HC Deb 13 May 1897 vol 49 cc386-7
MR. PATRICK O'BRIEN

On behalf of the hon. Member for Dublin, St. Patrick (Mr. FIELD), I. beg to ask the Chief Secretary to the Lord Lieutenant of Ireland will he explain why the Treasury, through the Board of Public Works for Ireland, require a fine of about £1,752 in consideration of accepting from the Blackrock Township Commissioners repayment at three months' notice of the outstanding balance of their loans (amounting to £12,084) instead of receiving that repayment by instalments spread over a number of years, pursuant to the literal terms of the mortgages under which these loans were obtained, and which do not contain any such condition as that which the Board of Works are now seeking to impose; and, whether this is a condition introduced recently and since the Black-rock Township Commissioners borrowed any of the sums of money which they now seek to repay?

MR. HANBURY

The sum mentioned is in no sense a fine, but merely the difference between the par value and the current market price of the Local Loans Stock.
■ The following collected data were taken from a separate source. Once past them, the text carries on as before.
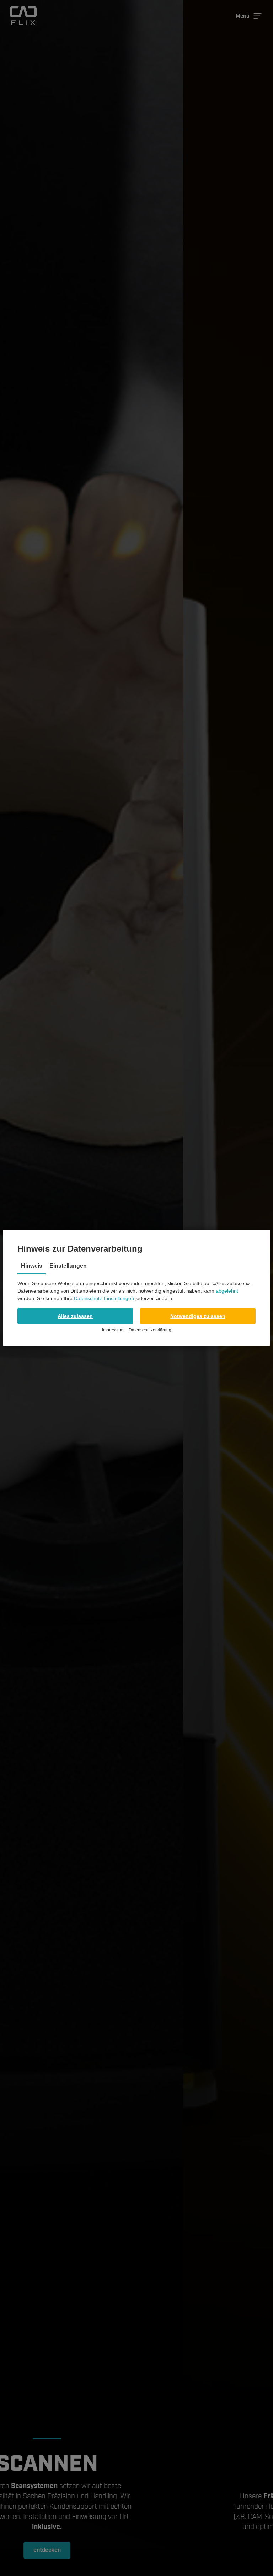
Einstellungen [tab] (68, 1266)
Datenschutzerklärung (150, 1330)
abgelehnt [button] (227, 1291)
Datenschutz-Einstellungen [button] (104, 1298)
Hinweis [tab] (31, 1266)
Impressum (112, 1330)
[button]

The Blackrock Commissioners have borrowed from the Board of Works, within the last nine years, various sums which it was distinctly stated in the mortgages, as the question admits, should be repaid by periodical instalments spread over 15 to 50 years. They ask to be allowed to break these contracts at a cost of nearly 15 per cent, of the capital value to the lenders—the taxpayers of the United Kingdom. In the case of all loans, whether in England, Scotland or Ireland, it has been the rule of the Treasury since the end of 1895 to protect the taxpayer by refusing to allow premature repayment at a price far below the market value of the stock.